### INFORMATION PROVIDED
*** Begin section ***

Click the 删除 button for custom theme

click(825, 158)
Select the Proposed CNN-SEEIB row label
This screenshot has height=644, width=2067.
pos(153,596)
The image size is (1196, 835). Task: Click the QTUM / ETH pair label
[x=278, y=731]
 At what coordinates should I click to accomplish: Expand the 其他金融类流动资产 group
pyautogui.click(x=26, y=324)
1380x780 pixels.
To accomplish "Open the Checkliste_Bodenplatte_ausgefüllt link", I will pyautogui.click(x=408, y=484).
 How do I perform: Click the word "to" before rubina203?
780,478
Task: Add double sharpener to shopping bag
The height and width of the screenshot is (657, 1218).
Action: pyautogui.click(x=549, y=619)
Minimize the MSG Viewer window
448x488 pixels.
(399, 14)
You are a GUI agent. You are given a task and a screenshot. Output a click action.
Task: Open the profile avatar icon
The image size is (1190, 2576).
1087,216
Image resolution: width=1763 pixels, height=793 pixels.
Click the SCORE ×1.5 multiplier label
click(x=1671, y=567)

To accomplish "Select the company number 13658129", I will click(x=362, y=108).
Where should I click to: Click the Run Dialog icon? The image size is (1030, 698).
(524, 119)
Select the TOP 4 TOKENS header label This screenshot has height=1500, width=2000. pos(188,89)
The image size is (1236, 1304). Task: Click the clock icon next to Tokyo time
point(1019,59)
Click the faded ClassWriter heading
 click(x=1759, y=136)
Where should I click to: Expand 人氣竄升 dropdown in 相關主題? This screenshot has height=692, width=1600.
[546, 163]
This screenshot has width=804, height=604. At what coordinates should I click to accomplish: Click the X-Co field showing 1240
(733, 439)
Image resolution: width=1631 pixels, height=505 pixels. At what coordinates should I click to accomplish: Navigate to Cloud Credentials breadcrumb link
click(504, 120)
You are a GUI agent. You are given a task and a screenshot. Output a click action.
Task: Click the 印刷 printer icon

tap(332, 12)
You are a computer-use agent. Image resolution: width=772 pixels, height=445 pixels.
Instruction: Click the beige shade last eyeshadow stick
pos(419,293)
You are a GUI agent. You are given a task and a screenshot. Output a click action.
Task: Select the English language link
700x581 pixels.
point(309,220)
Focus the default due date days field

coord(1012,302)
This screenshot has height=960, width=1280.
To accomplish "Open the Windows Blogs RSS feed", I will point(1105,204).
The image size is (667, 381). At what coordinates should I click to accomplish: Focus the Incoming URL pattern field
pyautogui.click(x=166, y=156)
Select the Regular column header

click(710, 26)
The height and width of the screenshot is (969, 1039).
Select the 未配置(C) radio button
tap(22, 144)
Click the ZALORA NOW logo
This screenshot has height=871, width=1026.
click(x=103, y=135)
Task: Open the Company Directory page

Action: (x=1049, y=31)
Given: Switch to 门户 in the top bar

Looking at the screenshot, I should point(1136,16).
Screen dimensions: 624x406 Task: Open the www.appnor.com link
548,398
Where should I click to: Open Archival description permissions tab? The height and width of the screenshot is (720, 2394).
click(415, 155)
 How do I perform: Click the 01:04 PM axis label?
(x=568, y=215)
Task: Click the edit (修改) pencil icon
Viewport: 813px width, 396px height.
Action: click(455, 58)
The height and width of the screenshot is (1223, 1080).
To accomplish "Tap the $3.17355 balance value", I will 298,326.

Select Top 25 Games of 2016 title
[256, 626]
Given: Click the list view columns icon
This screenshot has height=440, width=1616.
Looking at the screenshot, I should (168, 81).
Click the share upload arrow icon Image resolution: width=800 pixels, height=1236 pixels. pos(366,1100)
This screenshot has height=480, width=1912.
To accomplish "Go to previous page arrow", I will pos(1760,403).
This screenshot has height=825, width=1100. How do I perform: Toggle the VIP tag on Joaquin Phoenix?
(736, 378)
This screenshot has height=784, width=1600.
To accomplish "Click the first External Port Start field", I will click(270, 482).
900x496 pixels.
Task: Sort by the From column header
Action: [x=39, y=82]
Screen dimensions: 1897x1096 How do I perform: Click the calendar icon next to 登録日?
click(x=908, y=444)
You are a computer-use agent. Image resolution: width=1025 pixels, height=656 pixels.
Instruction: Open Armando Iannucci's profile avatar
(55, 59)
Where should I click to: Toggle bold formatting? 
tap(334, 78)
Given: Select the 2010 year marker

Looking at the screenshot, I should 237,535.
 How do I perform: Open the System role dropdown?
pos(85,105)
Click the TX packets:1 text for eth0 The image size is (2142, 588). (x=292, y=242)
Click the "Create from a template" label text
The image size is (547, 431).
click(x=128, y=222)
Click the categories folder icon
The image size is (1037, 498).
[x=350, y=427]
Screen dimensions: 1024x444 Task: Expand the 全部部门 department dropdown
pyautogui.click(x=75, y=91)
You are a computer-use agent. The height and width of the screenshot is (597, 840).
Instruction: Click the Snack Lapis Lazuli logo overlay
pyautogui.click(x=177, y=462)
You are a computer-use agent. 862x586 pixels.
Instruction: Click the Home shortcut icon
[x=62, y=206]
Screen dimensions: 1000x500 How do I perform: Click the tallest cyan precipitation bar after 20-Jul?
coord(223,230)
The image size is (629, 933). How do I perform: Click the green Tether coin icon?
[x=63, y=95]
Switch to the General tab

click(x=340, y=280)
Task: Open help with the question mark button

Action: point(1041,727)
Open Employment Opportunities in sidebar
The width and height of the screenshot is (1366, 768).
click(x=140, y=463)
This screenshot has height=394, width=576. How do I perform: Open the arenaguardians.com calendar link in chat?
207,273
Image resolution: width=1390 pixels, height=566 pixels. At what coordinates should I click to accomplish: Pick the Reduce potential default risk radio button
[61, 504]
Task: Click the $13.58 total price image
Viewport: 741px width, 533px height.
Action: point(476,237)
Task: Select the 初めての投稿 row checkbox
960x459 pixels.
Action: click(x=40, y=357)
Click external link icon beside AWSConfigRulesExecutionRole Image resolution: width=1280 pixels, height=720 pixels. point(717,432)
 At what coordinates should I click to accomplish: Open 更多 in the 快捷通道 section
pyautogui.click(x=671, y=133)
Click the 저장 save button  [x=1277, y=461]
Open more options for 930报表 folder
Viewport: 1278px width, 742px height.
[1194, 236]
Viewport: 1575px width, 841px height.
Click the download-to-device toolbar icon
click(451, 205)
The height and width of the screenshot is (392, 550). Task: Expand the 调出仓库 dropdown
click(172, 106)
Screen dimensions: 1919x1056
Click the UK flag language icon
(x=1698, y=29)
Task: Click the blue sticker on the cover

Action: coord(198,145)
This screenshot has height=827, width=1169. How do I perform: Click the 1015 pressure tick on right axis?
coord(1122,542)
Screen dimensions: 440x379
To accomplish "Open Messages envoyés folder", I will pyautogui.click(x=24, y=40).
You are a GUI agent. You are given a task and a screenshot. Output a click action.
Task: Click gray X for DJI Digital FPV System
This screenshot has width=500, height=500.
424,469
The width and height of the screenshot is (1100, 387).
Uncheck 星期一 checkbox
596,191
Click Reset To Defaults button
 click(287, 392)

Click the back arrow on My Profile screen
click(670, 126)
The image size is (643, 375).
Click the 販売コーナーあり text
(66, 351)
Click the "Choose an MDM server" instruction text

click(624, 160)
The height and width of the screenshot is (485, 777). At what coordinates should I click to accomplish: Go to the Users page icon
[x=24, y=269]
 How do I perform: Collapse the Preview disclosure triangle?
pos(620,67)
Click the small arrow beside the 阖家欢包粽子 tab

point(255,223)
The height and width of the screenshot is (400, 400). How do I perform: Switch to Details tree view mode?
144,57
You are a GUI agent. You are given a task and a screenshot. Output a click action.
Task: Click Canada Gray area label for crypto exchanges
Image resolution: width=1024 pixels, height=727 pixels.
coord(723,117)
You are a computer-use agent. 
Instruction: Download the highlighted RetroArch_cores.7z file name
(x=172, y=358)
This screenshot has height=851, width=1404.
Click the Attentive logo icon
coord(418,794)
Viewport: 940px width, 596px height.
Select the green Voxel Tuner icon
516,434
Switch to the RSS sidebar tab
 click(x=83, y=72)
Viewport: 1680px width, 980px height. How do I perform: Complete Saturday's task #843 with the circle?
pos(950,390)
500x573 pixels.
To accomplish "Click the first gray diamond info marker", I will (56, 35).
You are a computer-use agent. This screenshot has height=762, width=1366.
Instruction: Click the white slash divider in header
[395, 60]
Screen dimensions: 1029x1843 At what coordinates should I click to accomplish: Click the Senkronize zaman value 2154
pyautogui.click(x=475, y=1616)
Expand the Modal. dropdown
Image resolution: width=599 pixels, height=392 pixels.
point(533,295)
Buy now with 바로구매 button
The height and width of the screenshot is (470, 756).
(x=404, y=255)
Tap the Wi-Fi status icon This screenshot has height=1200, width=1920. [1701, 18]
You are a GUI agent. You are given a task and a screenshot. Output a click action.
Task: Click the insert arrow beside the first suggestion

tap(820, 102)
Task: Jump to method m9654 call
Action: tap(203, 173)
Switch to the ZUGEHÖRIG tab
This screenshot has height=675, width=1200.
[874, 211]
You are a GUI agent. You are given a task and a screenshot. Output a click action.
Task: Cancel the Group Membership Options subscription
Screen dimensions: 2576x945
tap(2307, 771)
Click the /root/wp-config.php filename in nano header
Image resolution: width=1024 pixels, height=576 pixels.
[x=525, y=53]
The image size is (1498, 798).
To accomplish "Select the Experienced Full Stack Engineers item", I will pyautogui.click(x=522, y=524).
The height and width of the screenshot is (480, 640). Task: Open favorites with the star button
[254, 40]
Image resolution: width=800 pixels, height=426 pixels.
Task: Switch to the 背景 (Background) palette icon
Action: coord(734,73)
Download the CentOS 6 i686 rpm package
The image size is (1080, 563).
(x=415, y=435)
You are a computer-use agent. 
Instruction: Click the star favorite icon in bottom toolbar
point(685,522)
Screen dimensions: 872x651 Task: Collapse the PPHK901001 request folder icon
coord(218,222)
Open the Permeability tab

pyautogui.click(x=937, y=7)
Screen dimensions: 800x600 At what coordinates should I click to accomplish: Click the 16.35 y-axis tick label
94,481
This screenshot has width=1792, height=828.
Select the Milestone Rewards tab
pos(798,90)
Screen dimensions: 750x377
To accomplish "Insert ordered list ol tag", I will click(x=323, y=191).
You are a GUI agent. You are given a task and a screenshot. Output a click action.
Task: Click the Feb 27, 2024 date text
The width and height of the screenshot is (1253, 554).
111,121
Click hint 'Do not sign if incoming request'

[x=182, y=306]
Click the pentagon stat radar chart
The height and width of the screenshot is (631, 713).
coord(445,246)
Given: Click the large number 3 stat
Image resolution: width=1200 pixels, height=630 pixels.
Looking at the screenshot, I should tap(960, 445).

*** End section ***

### TASK DETAILS
Please reproduce exactly the lines above, beginning with the first and ending with the line that contains "1380x780 pixels.", and include nothing outside that range.

### ANSWER BOX
Click the 删除 button for custom theme

click(825, 158)
Select the Proposed CNN-SEEIB row label
This screenshot has height=644, width=2067.
pos(153,596)
The image size is (1196, 835). Task: Click the QTUM / ETH pair label
[x=278, y=731]
 At what coordinates should I click to accomplish: Expand the 其他金融类流动资产 group
pyautogui.click(x=26, y=324)
1380x780 pixels.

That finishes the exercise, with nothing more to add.